▸ 指示 A: 下に示すリストから、「At what coordinates」を含む行から「click(133, 687)」を含む行まで、両端の行も含めてすべてそのまま引用しなさい。画像は解答に含めないこと。

▸ 抜粋文:
______
さて、このように主イエス様の生涯が戦いであったのなら、私たちには、それ以上のものとなります。罪から生じる願いを全く持っていない方がそうであったのなら、罪からくる願いを持つ私たちにとっては、より激しい戦いとなるはずです。だからこそ、主は言われたのです、「わたしは、わたし自身を聖め別ちます。わたしは人間としての自分のあり方から離れ、神の側へと進みます。わたしは自分の地を離れ、神の地に入ります。」真の祈りには、このような思いが含まれています。もし私たちが生まれたままの自分の土台に立っていたら、祈りが神に通じることはないでしょう。たとえ自分自身や自分の意志に反していても、私たちは神の土台に立たなければなりません。だから、主は、「わたしは、わたし自身を聖め別ちます。わたしは自分の全てをこの十字架の祭壇に捧げます」と言ったのです。これが、御父のもとに上っていくとき、主が捧げた祈りでした。
______
▸ 指示 B: 抜粋文によると、罪からくる願いを持つ私たちにとって、戦いはどのようなものになるはずだとされていますか。

▸ 演習用リスト:
______
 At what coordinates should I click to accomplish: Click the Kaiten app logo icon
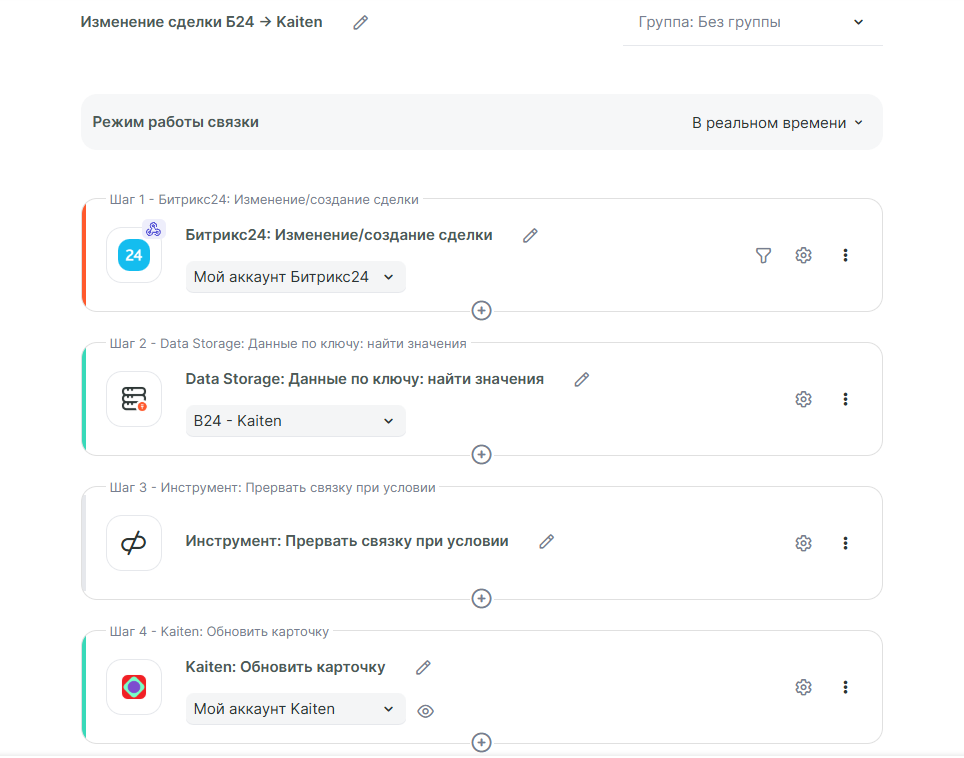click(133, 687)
______
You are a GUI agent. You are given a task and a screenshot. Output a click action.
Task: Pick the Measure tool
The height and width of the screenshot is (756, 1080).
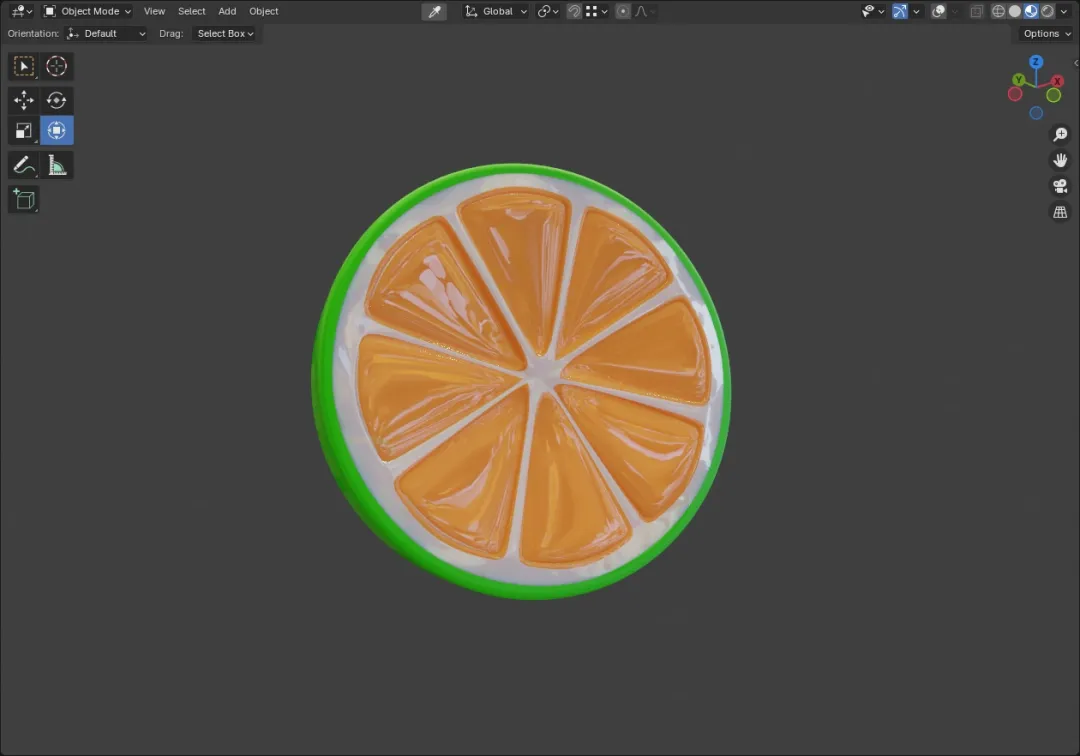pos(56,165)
______
▸ 解答 A:
 At what coordinates should I click to accomplish: Click the Kaiten app logo icon
click(133, 687)

▸ 解答 B: より激しい戦いとなるはずだとされています。